Mr. Magnes: Your honor, may I be heard at side bar?
The Court: Yes, sir."
As the foregoing demonstrates, Mr. Magnes attempted several times, unsuccessfully, to rephrase his question, then requested a side bar conference. The conference was moved into chambers, and an exchange occurred between Mr. Magnes and the court which is set forth in the majority opinion. As a result of this exchange, Mr. Magnes was found to be in contempt. The contempt order stated that he had pursued a line of questioning after an objection thereto had been sustained and had persistently argued a point of law after the court had indicated that it did not wish to hear further argument.
In Holt v. Virginia (1965), 381 U.S. 131, 136-38, the United States Supreme Court held that a stand taken by counsel in the best interest of his client cannot serve as the basis for a finding of contempt against the attorney. In In the Matter of David Dellinger (7th Cir. 1972), 461 F.2d 389 the court stated:
"Where * * * the conduct complained of is that of an attorney engaged in the representation of a litigant, the search for [the] essential elements of the crime of contempt must be made with full appreciation of the contentious role of trial counsel and his duty of zealous representation of his client's interests."

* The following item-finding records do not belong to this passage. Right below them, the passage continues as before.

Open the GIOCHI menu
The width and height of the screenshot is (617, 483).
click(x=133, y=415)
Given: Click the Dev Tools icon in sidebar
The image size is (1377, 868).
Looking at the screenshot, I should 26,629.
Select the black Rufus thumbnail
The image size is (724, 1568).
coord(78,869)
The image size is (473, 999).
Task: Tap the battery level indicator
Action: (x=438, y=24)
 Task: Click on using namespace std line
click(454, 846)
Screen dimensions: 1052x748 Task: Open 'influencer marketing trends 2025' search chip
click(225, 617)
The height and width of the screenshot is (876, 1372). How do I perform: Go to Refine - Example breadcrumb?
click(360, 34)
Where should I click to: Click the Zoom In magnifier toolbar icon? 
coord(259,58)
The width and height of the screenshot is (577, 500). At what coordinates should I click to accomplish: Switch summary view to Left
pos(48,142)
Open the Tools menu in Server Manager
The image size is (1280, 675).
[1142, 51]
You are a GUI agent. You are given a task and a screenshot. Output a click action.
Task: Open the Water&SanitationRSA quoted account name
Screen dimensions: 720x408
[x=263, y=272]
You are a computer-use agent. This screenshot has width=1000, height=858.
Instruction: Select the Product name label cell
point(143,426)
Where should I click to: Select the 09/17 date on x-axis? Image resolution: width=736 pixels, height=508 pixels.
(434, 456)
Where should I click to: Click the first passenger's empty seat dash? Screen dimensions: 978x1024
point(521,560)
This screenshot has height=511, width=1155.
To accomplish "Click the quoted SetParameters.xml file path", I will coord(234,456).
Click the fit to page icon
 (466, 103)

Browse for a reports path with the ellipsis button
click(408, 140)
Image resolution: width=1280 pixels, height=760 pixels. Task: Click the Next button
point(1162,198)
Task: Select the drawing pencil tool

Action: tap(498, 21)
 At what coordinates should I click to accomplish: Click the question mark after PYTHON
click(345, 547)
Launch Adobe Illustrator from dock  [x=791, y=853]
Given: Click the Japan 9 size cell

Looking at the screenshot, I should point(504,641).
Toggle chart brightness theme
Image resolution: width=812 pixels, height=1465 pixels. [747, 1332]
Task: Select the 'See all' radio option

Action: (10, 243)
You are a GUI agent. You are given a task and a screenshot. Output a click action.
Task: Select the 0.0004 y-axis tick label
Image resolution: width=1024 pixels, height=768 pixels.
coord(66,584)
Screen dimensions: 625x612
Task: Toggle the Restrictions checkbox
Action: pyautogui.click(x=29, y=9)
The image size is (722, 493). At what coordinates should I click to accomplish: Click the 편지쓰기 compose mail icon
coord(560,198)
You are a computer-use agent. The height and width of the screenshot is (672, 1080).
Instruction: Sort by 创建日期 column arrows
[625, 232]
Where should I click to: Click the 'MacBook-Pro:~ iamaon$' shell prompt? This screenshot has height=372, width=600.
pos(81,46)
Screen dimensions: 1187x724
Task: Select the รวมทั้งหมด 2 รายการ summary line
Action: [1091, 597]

461 F.2d at 397. In the present case, Mr. Magnes did nothing more than take a stand which he believed to be in the best interests of his client, which was his duty as an advocate. He believed it important that the testimony concerning whether any photograph had been selected be introduced, and when objection was raised to his initial question he attempted to phrase a proper question which would elicit the desired information. When the court refused to permit what Mr. Magnes thought was a proper question, he requested a side bar conference and offered authority to support his position. The exchange which led to the allegedly contemptuous remark occurred when the court refused to permit Mr. Magnes to discuss the cases and to consider the authority offered.
In In the Matter of David Dellinger et al., supra, the court stated: "Attorneys have a right to be persistent, vociferous, contentious, and imposing, even to the point of appearing obnoxious, when acting in their client's behalf." (461 F.2d at 400.) The majority disagrees with this statement, adopting a more moderate view. In the present case, the line of questioning set forth above and the colloquy in chambers, set forth in the majority opinion, are all that occurred with respect to the alleged contempt. From these, it is apparent that Mr. Magnes was not unduly persistent in attempting to ask the questions and in urging his authority upon the court. Whatever the standard to be applied, the conduct of Mr. Magnes on this occasion was nothing more than that of an advocate.
It is likely that the former differences between Mr. Magnes and the court came into play during the conference. The result of this was that Mr. Magnes made some remarks which may have been improper. Based upon the record, however, I would characterize Mr. Magnes's action as those of an industrious attorney who believed that he was acting in the best interests of his client. The most that can be said is that in the atmosphere created by the pressures of the trial and the volume of work before the court there were strained and heated remarks. As much as these remarks are to be condemned, I do not believe that they were calculated to embarrass the court or obstruct the proceeding. For these reasons I would reverse both orders.